ClickHouse · cometkim · Oct 1, 2025 · Nov 13, 2025 · Nov 13, 2025 · Nov 13, 2025
diff --git a/quickwit/.gitignore b/quickwit/.gitignore
@@ -0,0 +1 @@
+qwdata/
diff --git a/quickwit/config/index-config.yaml b/quickwit/config/index-config.yaml
@@ -0,0 +1,38 @@
+version: 0.8
+
+index_id: jsonbench
+
+doc_mapping:
+  mode: dynamic
+  dynamic_mapping:
+    indexed: true
+    stored: true
+    tokenizer: raw
+    expand_dots: true
+  field_mappings:
+    - name: did
+      type: text
+      tokenizer: raw
+      fast: true
+    - name: time_us
+      type: datetime
+      input_formats: [unix_timestamp]
+      output_format: unix_timestamp_micros
+      fast: true
+      fast_precision: microseconds
+    - name: kind
+      type: text
+      tokenizer: raw
+      fast: true
+    - name: commit
+      type: object
+      field_mappings:
+        - name: operation
+          type: text
+          tokenizer: raw
+          fast: true
+        - name: collection
+          type: text
+          tokenizer: raw
+          fast: true
+  timestamp_field: time_us
diff --git a/quickwit/config/quickwit.yaml b/quickwit/config/quickwit.yaml
@@ -0,0 +1,7 @@
+version: 0.8
+
+listen_address: 0.0.0.0
+
+searcher:
+  aggregation_memory_limit: 64G
+  request_timeout_secs: 300
diff --git a/quickwit/count.sh b/quickwit/count.sh
@@ -0,0 +1,4 @@
+#!/bin/bash
+
+curl -s --fail http://localhost:7280/api/v1/indexes/jsonbench/describe \
+    | jq ".num_published_docs"
diff --git a/quickwit/data_size.sh b/quickwit/data_size.sh
@@ -0,0 +1,4 @@
+#!/bin/bash
+
+curl -s --fail http://localhost:7280/api/v1/indexes/jsonbench/describe \
+    | jq ".size_published_splits"
diff --git a/quickwit/drop_tables.sh b/quickwit/drop_tables.sh
@@ -0,0 +1,7 @@
+#!/bin/bash
+
+echo "Stopping Quickwit"
+pidof quickwit && kill $(pidof quickwit)
+
+echo "Dropping all data"
+rm -rf ./qwdata
diff --git a/quickwit/install.sh b/quickwit/install.sh
@@ -0,0 +1,18 @@
+#!/bin/bash
+
+# The latest official release of Quickwit is too old, many unsupported tantivy quries.
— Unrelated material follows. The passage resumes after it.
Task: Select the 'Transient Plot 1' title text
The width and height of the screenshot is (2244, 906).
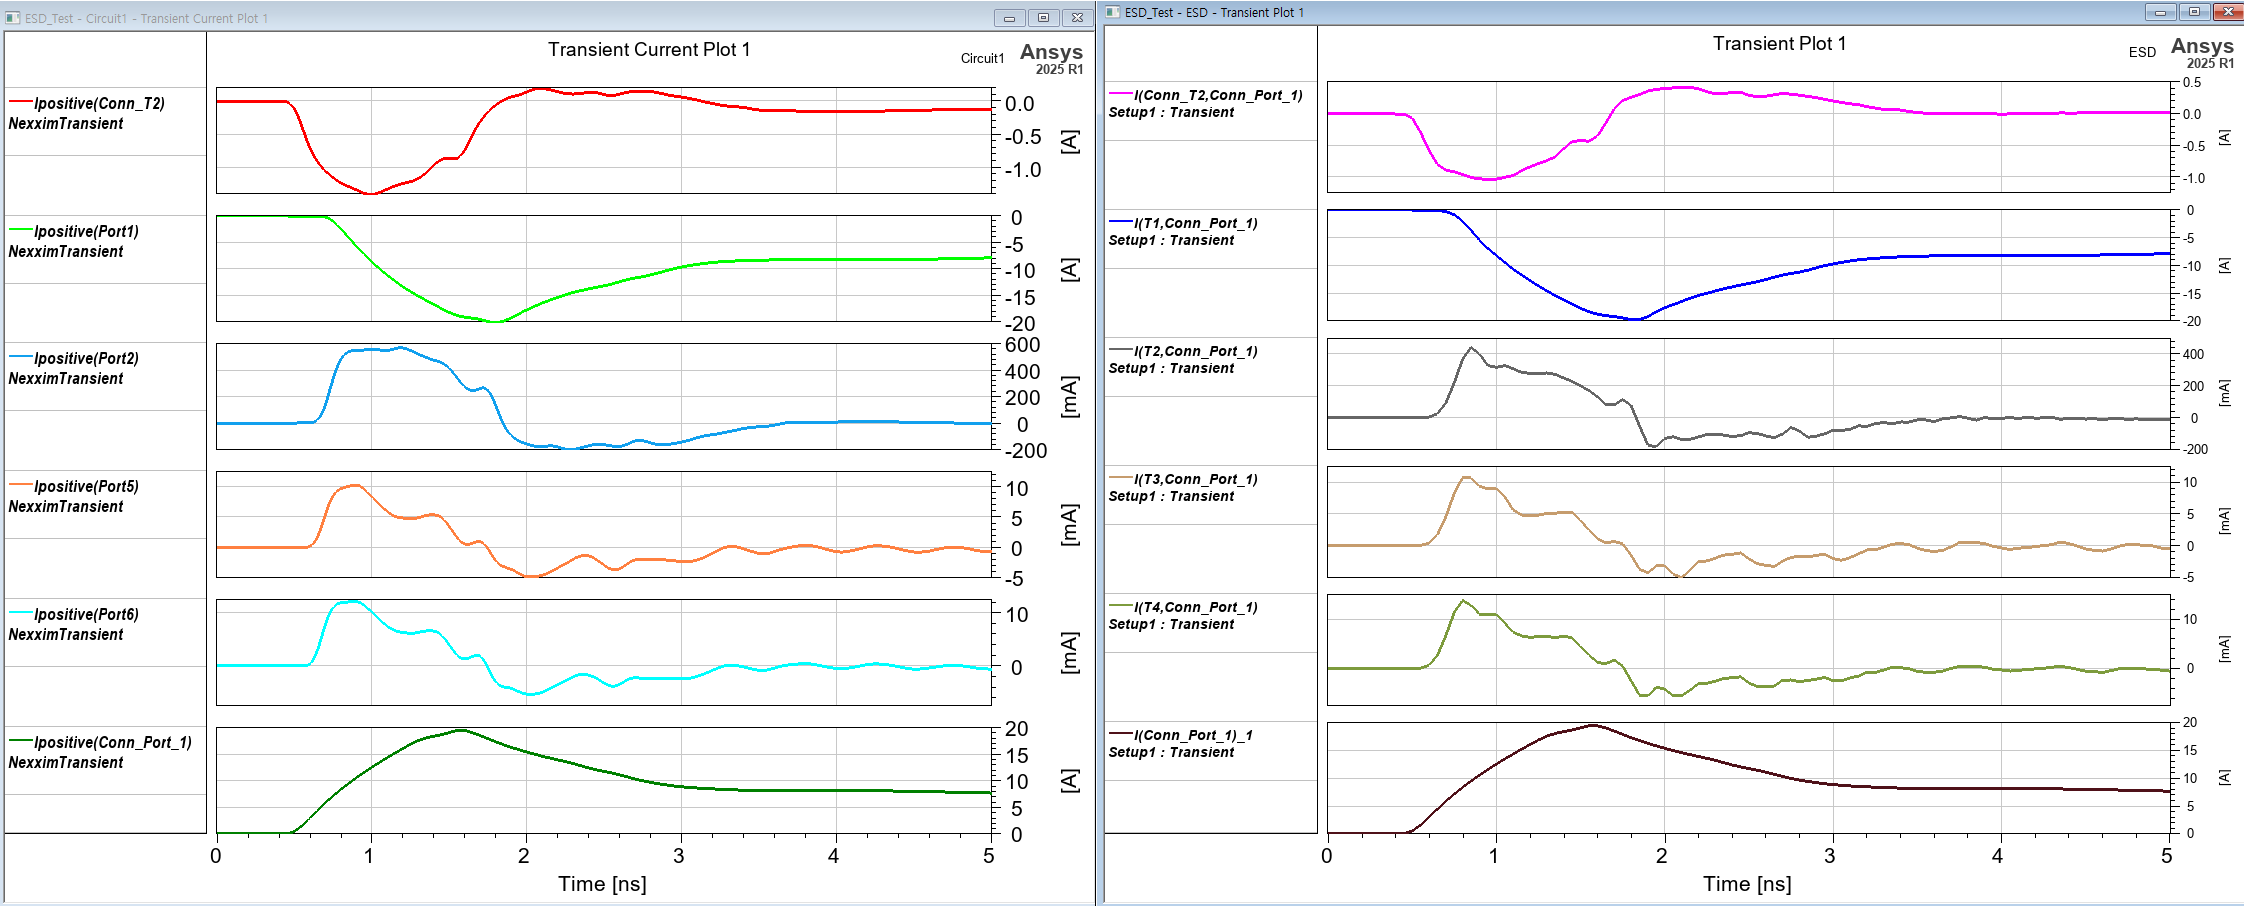Action: [x=1779, y=43]
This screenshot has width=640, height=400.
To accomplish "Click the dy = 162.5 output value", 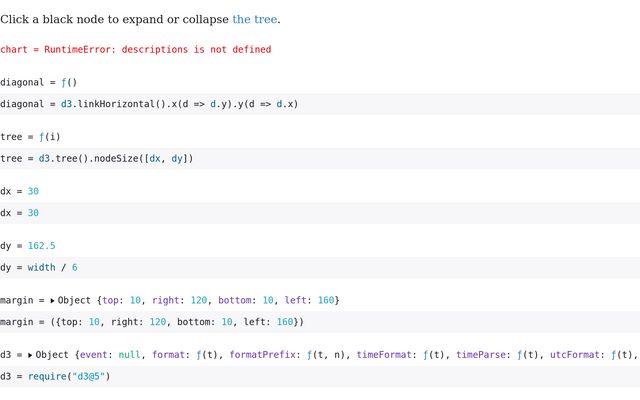I will coord(41,246).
+# They publish edge build as Docker images to Docker Hub. We can extract the binary from that images.
+#
+# It will be replaced by the official release when it is updated.
+#
+# RELEASE_VERSION=v0.9.0
+# wget -N "https://github.com/quickwit-oss/quickwit/releases/download/${RELEASE_VERSION}/quickwit-${RELEASE_VERSION}-x86_64-unknown-linux-gnu.tar.gz"
+# tar xzf quickwit-${RELEASE_VERSION}-x86_64-unknown-linux-gnu.tar.gz
+# mv quickwit-${RELEASE_VERSION}/quickwit ./
+# rm -rf quickwit-${RELEASE_VERSION} 
+#
+# Using prebuilt binary here for testing
+PREBUILT_NAME=quickwit-f6cb417-x86_64-unknown-linux-gnu
+wget -N "https://github-actions-assets.cometkim.dev/prebuilt/$PREBUILT_NAME"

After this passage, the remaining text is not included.